Dataset excerpts:
———

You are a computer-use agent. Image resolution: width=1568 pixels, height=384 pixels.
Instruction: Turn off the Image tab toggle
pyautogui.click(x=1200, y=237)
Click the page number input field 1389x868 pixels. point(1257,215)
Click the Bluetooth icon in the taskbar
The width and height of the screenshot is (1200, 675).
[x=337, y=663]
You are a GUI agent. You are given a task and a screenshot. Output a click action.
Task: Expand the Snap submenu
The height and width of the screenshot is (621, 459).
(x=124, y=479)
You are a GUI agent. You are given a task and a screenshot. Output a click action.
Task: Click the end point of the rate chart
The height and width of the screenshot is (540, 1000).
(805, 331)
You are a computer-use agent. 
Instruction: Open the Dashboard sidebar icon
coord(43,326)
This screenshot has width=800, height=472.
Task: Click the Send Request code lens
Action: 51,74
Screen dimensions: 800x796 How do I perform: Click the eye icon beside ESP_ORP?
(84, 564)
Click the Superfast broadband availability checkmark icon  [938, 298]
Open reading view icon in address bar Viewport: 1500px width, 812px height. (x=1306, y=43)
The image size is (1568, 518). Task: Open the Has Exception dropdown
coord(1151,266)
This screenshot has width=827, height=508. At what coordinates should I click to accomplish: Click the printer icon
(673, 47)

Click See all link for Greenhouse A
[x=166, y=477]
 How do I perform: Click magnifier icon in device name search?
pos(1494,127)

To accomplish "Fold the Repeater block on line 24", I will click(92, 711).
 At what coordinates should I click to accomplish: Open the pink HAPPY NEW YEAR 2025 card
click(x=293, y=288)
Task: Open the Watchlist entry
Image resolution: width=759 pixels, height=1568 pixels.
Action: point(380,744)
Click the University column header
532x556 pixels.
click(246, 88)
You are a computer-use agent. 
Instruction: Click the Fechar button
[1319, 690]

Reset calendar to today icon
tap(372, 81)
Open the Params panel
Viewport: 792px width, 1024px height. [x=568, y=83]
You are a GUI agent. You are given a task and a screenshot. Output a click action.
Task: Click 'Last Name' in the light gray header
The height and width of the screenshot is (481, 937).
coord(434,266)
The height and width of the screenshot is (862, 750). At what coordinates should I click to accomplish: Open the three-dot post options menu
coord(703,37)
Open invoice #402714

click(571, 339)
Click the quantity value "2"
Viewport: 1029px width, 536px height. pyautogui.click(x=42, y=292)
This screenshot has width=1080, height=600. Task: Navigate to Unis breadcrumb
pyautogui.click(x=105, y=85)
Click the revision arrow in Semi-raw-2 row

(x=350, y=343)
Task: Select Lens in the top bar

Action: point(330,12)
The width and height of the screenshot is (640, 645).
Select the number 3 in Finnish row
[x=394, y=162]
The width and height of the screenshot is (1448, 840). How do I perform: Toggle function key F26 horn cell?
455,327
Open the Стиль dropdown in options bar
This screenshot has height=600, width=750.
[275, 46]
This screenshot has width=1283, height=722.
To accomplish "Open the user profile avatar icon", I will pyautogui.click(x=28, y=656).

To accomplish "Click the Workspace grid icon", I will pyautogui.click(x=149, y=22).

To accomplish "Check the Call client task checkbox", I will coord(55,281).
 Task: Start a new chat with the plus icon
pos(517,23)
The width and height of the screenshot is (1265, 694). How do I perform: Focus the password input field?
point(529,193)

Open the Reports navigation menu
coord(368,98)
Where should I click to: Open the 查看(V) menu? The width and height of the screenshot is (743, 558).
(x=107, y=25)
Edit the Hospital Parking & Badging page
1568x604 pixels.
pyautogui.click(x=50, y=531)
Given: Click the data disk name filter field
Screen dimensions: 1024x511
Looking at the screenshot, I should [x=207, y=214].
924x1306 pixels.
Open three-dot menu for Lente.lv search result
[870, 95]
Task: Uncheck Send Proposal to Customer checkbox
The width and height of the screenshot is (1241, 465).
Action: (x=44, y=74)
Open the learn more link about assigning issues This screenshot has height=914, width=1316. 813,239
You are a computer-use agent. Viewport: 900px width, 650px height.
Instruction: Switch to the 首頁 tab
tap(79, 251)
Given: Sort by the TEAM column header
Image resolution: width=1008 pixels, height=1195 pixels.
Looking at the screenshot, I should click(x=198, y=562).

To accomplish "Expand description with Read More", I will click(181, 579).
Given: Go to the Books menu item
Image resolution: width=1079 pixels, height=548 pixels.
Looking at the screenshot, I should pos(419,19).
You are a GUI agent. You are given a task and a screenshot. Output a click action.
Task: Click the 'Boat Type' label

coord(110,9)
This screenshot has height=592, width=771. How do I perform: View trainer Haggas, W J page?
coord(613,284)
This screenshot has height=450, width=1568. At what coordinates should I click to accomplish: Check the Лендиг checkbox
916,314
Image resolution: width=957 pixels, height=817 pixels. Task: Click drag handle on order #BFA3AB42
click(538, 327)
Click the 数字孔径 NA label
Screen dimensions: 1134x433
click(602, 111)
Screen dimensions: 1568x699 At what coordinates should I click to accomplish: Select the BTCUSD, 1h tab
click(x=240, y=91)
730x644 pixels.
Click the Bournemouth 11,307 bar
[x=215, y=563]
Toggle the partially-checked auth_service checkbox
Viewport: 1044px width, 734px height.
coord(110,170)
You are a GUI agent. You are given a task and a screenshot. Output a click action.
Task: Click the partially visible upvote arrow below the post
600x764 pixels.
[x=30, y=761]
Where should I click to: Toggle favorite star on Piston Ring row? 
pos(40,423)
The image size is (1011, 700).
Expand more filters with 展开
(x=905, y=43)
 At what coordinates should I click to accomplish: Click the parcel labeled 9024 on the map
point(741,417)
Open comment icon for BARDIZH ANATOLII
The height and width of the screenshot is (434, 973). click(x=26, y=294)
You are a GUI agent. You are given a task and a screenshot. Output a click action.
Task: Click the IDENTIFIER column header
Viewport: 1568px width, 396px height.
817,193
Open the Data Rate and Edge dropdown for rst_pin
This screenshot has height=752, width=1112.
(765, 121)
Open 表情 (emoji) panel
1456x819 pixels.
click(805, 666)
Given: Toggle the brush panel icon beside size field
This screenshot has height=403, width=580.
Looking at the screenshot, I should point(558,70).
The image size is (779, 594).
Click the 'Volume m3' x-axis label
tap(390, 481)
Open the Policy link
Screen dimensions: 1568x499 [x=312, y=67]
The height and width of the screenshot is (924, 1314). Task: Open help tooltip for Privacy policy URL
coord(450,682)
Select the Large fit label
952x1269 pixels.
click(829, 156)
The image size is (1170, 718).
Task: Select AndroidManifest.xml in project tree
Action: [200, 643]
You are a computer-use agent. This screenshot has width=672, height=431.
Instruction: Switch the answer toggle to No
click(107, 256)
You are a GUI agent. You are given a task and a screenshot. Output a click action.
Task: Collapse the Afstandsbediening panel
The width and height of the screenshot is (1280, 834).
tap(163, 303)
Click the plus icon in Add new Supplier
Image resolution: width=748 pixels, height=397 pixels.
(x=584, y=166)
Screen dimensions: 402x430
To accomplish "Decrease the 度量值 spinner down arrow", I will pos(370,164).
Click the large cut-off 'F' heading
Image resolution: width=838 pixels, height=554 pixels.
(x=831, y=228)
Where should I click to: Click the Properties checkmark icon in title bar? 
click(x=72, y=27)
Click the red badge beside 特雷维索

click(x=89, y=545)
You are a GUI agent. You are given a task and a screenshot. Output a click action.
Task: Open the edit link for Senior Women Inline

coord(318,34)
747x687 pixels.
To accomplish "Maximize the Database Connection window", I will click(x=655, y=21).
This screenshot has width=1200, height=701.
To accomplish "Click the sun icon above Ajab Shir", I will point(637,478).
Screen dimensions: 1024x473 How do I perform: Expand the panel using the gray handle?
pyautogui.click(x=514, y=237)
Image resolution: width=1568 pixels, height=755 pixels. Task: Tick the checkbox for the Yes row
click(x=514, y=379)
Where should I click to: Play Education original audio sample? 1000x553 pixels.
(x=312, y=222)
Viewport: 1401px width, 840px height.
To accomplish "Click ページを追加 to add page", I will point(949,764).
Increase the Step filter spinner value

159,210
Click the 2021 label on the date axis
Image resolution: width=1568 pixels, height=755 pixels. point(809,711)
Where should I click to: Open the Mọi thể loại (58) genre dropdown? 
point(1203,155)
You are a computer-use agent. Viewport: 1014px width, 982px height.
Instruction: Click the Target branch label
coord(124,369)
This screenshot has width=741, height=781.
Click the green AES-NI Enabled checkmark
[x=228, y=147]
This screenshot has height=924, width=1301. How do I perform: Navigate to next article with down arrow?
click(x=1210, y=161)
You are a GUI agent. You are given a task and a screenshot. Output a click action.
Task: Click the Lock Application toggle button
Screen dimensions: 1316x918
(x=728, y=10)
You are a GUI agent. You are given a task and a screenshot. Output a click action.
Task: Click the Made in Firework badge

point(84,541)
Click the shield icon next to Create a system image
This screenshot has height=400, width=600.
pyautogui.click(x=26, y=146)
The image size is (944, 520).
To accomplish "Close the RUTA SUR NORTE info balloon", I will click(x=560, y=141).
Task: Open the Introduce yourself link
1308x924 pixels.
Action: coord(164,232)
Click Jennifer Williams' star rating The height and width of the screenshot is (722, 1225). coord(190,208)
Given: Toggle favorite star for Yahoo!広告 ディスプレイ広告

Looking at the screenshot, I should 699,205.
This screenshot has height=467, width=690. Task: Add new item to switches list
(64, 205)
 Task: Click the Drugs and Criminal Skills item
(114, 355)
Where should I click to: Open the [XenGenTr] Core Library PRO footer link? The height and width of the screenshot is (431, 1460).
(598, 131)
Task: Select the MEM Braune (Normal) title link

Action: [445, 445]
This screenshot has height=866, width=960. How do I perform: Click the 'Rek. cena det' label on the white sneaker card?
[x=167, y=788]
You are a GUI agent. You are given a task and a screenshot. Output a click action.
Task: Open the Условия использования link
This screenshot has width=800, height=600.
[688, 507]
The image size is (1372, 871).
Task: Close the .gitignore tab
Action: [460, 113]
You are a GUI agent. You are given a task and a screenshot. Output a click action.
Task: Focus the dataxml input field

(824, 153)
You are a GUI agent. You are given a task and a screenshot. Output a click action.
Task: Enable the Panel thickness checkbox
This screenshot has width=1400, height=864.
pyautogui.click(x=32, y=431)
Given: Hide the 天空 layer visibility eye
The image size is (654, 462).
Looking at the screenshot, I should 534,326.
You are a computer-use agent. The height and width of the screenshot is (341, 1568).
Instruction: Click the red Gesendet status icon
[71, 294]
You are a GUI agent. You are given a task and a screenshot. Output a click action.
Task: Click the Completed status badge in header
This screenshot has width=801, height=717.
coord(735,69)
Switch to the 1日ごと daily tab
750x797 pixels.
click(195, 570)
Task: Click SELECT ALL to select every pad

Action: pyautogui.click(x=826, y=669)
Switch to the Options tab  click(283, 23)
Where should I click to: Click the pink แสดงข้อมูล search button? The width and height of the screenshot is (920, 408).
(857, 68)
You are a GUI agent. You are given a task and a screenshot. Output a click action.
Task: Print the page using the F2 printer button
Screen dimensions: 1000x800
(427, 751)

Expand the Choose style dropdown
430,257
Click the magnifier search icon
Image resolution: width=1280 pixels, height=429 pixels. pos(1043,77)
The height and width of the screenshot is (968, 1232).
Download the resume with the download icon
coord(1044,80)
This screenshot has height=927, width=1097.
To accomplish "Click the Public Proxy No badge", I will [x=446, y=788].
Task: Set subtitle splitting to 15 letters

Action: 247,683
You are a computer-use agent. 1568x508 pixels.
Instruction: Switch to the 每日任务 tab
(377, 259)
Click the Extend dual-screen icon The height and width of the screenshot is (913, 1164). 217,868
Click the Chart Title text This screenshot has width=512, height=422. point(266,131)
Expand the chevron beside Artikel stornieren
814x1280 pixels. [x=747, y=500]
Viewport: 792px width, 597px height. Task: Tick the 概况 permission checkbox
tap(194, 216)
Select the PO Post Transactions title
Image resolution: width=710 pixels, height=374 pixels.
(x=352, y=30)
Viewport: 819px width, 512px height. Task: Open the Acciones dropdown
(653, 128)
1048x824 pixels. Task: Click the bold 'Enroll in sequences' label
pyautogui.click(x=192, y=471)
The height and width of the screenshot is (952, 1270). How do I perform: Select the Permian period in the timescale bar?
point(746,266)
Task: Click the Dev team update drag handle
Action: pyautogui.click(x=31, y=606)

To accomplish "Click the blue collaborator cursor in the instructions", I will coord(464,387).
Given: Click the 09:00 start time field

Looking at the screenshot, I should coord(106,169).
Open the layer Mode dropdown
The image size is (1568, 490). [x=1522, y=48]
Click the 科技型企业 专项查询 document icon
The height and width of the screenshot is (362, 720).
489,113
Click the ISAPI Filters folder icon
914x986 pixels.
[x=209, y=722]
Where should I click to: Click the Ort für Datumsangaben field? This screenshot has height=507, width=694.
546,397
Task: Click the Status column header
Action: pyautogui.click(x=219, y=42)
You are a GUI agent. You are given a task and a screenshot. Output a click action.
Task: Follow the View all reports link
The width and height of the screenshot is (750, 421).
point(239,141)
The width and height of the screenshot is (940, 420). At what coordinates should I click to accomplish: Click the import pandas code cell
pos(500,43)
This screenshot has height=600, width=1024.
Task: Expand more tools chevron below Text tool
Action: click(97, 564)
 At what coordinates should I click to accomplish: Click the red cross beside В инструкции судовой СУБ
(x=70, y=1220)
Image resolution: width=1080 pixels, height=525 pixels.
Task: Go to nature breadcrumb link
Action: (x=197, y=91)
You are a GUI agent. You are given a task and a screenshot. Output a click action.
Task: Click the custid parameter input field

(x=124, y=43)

———

— Work instruction —
The word "computer" appears in some of the lines above. Copy those lines.

— Answer space —
You are a computer-use agent. Image resolution: width=1568 pixels, height=384 pixels.
You are a computer-use agent. 
You are a computer-use agent. 
You are a computer-use agent. Viewport: 900px width, 650px height.
You are a computer-use agent. This screenshot has width=672, height=431.
You are a computer-use agent. Viewport: 1014px width, 982px height.
You are a computer-use agent. The height and width of the screenshot is (341, 1568).
You are a computer-use agent. 1568x508 pixels.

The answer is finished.